The solar industry is constantly innovating and improving, yet there are staples of any solar park that are present in every project. Understanding what to expect at the beginning of the construction and knowing how to navigate potential challenges, or how to avoid them altogether, could greatly boost the performance of the solar park, as well as reduce expenses.

What is ground grading?

Assessment of the terrain is fundamental to any solar project. Simply put, it’s the process of checking whether earth preparations will be required at the location for the solar park. Terrain analysis can be used to evaluate uneven surfaces and similar disturbances in order to check the land assigned to a project. After that, a ground grading calculation shows how much work needs to be put into the location in order to create a flat surface and remove vegetation for easier construction.

Ground grading is not exclusive to the solar industry, and due to its widespread use, it can be known by several different terms, such as earthworks or cut-and-fill. Either of the terms describes the act of altering the surface of the land.

Example of cut and fill slope

Essentially, ground grading is one of the most reliable means of improving the project’s viability. It provides the analysis of how much it would cost to place the equipment in suitable locations for maximum performance and provides input for the civil engineer to determine the impact that earthworks would have on the project.

Ground grading and civil design

Ground grading falls under the umbrella of civil engineering. As a broad concept, in terms of solar, civil engineering takes into account the overall planning and construction of the plant. This includes evaluating location and determining water drainage, soil suitability, and environmental impacts. Ground grading, on the other hand, focuses directly on the assessment of the PV area. In a scenario where there are plans to build a solar park in a location near cliffs, the civil design could evaluate the environmental impact the project might have and create a design for the park. Ground grading is then needed to prepare the location for construction, including moving the earth around to create a flat surface or removing obstacles such as trees.

The combination of both is needed to successfully determine the location of a solar park. Additionally, ground grading requires oversight from civil design to ensure the project’s costs won’t rise too much; the intricate relationships between the two also keep the maintenance of the project manageable. In worst-case scenarios, a lack of understanding or preparation for ground grading or civil design could result in exponential losses.

Ground grading costs

The cost of ground grading consists of several elements. The first one is the expense of preparing the surface for a solar park. This can be anything from cut-and-fill operations of displacing ground to removing bumps and placing it somewhere else to fill out the dips; it can also include the removal of boulders, trees, and similar obstacles. Ground grading can become an expensive endeavor, especially in more remote locations, since the ground work includes both transportation and labor costs. Additionally, civil design can point out any major problems with the land, such as stony conditions or water drainage issues.

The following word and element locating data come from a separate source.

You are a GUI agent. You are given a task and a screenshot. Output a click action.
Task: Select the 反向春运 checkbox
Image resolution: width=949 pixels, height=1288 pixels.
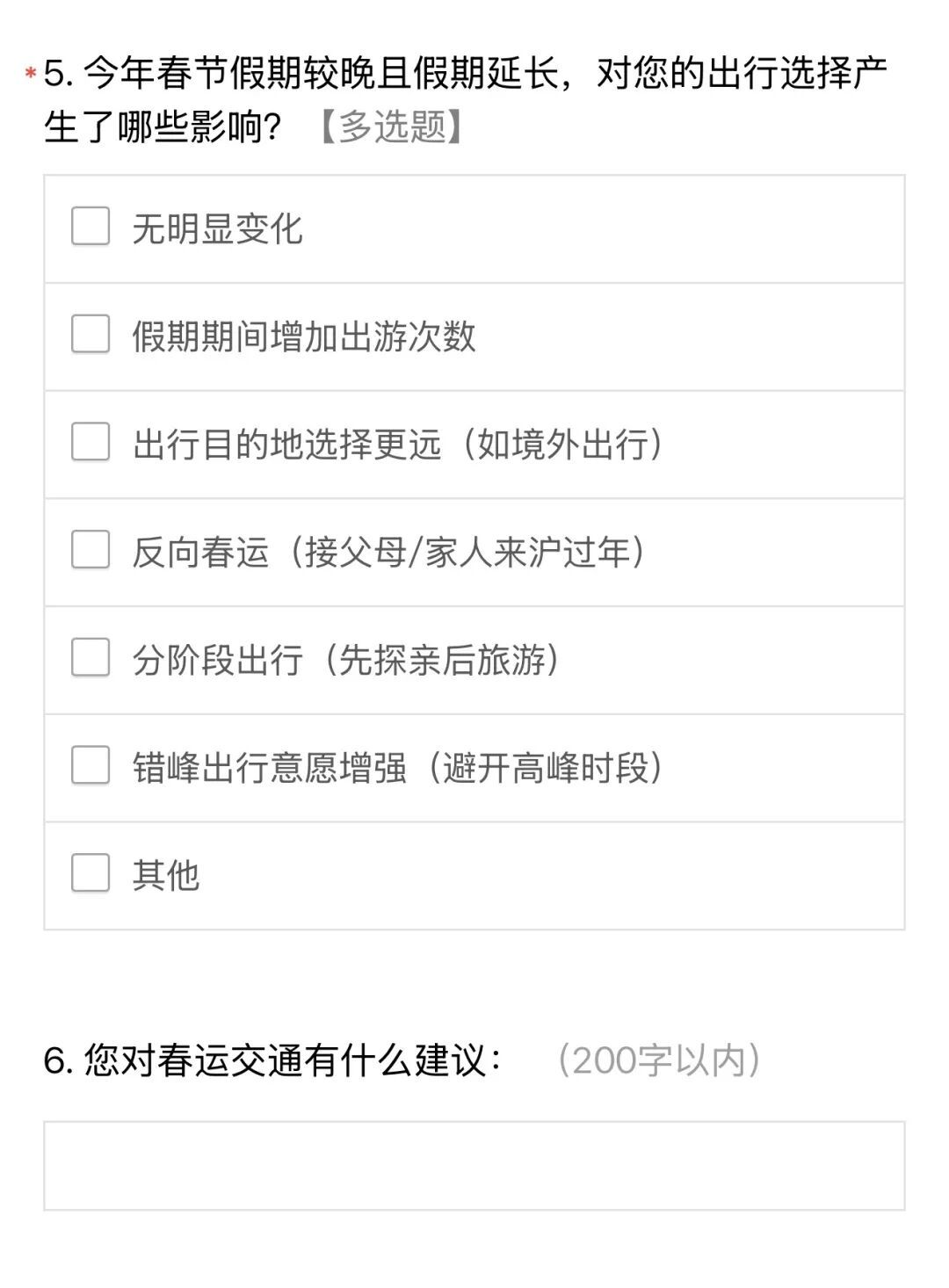(91, 550)
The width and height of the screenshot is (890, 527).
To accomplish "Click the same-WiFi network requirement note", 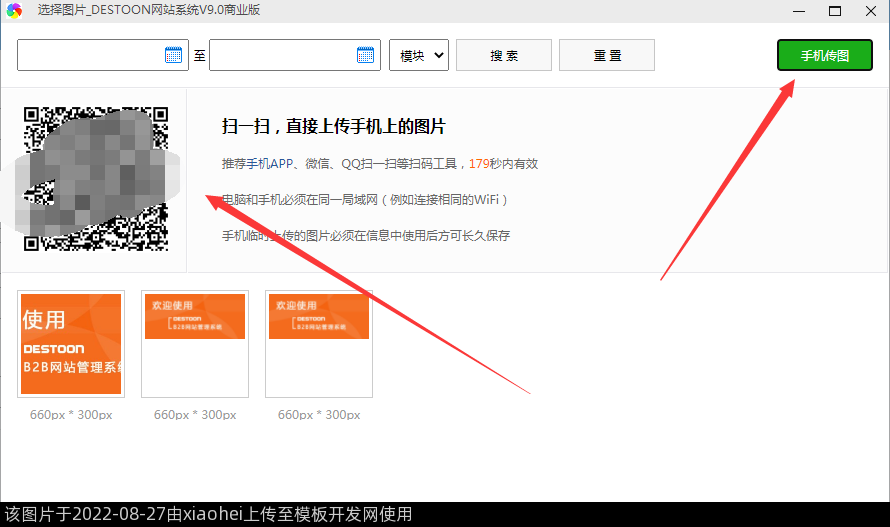I will (x=365, y=200).
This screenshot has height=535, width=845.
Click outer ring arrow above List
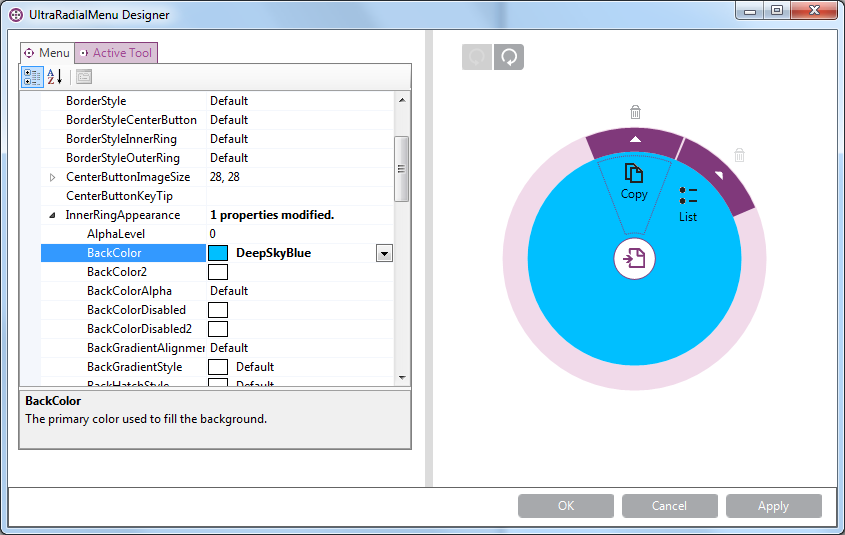719,175
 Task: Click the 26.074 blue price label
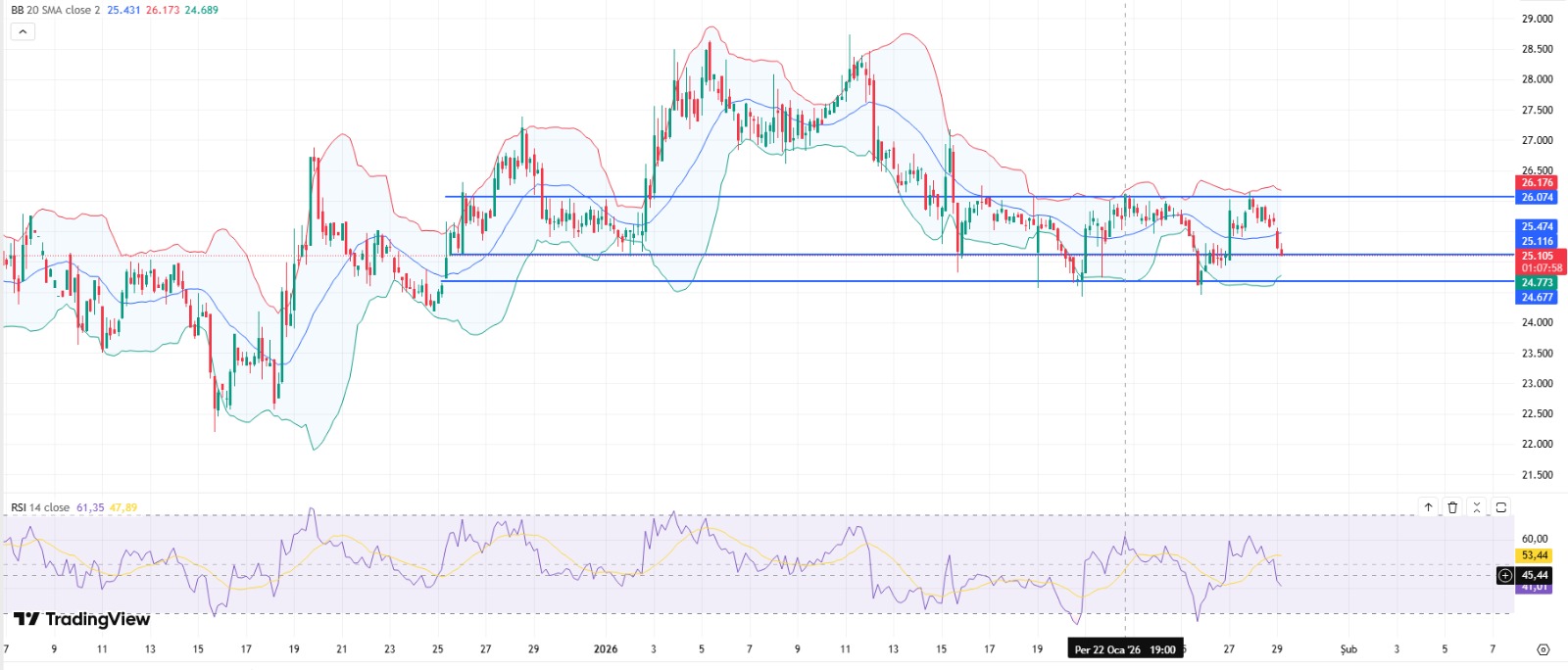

The second element of the overall cost is maintenance. This is more applicable when the project requires modifications to the land. Let’s say the park is being built on uneven ground and in order to flatten the surface, modifications to the land were done, including shifting some of the ground around. This can cause instability, and in certain situations, this can lead to landslides or similar displacements, which can damage the park and require additional investments to keep the project operational.

Minimizing ground grading expenses with PVcase Ground Mount

PVcase Ground Mount - Active surface switch

Fortunately, there are ways to offset the ground grading costs without sacrificing the efficiency of the project. PVcase Ground Mount helps resolve collision and slope issues of the project, visually reflecting the data on the plan so that engineers can accurately determine the pole length range and slope limit according to your data and the specifics of the PV framework. Additionally, the cut and fill calculation will show the value of the number of earthworks required. It allows the engineers to predict the viability of a project, as well as determine the potential costs. The ground grading feature ensures the solar project has all the information regarding the earthworks and the attached expenses.